In [48]:
import pandas as pd
df = pd.read_csv("../data/all_articles.csv")
df["published_at"].value_counts()
df = df[df["published_at"].isin(["2024-07-26", "2024-07-25"])]

In [49]:
import langchain
from langchain.chains.summarize import load_summarize_chain
from langchain_community.document_loaders import WebBaseLoader
from langchain_openai import ChatOpenAI
from dotenv import load_dotenv
from langchain_community.document_loaders import DataFrameLoader
load_dotenv()

loader = DataFrameLoader(df, page_content_column="content")
docs = loader.load()


#### Stuffing

In [42]:
llm = ChatOpenAI(temperature=0, model_name="gpt-3.5-turbo-1106")
chain = load_summarize_chain(llm, chain_type="stuff")
result = chain.invoke(docs)
print(result["output_text"])

# Does not work because it suerpasses the maximum context length allowed

Elon Musk's social media platform, X, has removed several cryptocurrency emojis, causing confusion and concern in the crypto community. The removal of the emojis, including Bitcoin, has led to speculation about its impact on the market. Meanwhile, the Web3 gaming industry is facing challenges with some projects failing to deliver on promises, while Nigeria's technology sector is developing the country's first artificial intelligence with the help of a local startup. JPMorgan Chase has launched an in-house AI product, and there are concerns about the impact of spot Ethereum ETFs on Bitcoin's price. Additionally, Hollywood video game performers are set to go on strike, and Google DeepMind's AI models have achieved breakthroughs in solving complex mathematics problems. Interpol has issued red notices for two Hong Kong crypto influencers wanted for theft, fraud, and money laundering.
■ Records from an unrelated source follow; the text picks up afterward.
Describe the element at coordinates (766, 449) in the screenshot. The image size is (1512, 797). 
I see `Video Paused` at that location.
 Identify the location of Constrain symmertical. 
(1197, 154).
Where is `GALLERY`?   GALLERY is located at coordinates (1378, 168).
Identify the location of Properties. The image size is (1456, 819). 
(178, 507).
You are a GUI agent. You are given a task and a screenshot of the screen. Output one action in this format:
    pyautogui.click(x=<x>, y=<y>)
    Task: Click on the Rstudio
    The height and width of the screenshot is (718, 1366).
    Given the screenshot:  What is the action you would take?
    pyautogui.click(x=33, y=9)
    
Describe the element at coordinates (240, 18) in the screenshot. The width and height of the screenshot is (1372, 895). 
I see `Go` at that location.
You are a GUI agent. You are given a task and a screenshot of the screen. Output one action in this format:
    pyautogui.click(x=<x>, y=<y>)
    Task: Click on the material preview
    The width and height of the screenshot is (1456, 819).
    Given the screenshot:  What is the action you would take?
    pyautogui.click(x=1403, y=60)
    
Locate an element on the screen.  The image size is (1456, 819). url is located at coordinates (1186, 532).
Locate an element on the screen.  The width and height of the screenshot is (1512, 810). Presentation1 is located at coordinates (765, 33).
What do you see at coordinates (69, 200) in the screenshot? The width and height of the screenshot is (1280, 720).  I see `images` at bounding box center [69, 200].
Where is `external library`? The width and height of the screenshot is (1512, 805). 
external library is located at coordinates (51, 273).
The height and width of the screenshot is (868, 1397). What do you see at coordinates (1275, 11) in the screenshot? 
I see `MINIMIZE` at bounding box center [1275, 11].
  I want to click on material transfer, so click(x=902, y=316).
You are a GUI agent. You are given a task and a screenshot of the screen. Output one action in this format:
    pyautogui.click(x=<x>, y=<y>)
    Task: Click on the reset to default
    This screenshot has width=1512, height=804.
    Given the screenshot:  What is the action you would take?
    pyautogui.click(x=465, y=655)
Lastly, executives at Metaplanet and Semler Scientific have followed MicroStrategy's Bitcoin playbook to re

#### Map Reduce

In [43]:
from langchain.chains.combine_documents.stuff import StuffDocumentsChain
from langchain.chains.llm import LLMChain
from langchain_core.prompts import PromptTemplate
from langchain.chains import MapReduceDocumentsChain, ReduceDocumentsChain
from langchain_text_splitters import CharacterTextSplitter

llm = ChatOpenAI(temperature=0)

# Map
map_template = """The following is a set of documents
{docs}
Based on this list of docs, please identify the main themes 
Helpful Answer:"""
map_prompt = PromptTemplate.from_template(map_template)
map_chain = LLMChain(llm=llm, prompt=map_prompt)

# Reduce
reduce_template = """The following is set of summaries:
{docs}
Take these and distill it into a final, consolidated summary of the main themes. 
Helpful Answer:"""
reduce_prompt = PromptTemplate.from_template(reduce_template)
reduce_chain = LLMChain(llm=llm, prompt=reduce_prompt)

In [44]:
# Takes a list of documents, combines them into a single string, and passes this to an LLMChain
combine_documents_chain = StuffDocumentsChain(
    llm_chain=reduce_chain, document_variable_name="docs"
)

# Combines and iteratively reduces the mapped documents
reduce_documents_chain = ReduceDocumentsChain(
    # This is final chain that is called.
    combine_documents_chain=combine_documents_chain,
    # If documents exceed context for `StuffDocumentsChain`
    collapse_documents_chain=combine_documents_chain,
    # The maximum number of tokens to group documents into.
    token_max=8000,
)

In [46]:
# Combining documents by mapping a chain over them, then combining results
map_reduce_chain = MapReduceDocumentsChain(
    # Map chain
    llm_chain=map_chain,
    # Reduce chain
    reduce_documents_chain=reduce_documents_chain,
    # The variable name in the llm_chain to put the documents in
    document_variable_name="docs",
    # Return the results of the map steps in the output
    return_intermediate_steps=True,
)

text_splitter = CharacterTextSplitter.from_tiktoken_encoder(
    chunk_size=1000, chunk_overlap=0
)
split_docs = text_splitter.split_documents(docs)

In [47]:
result = map_reduce_chain.invoke(split_docs)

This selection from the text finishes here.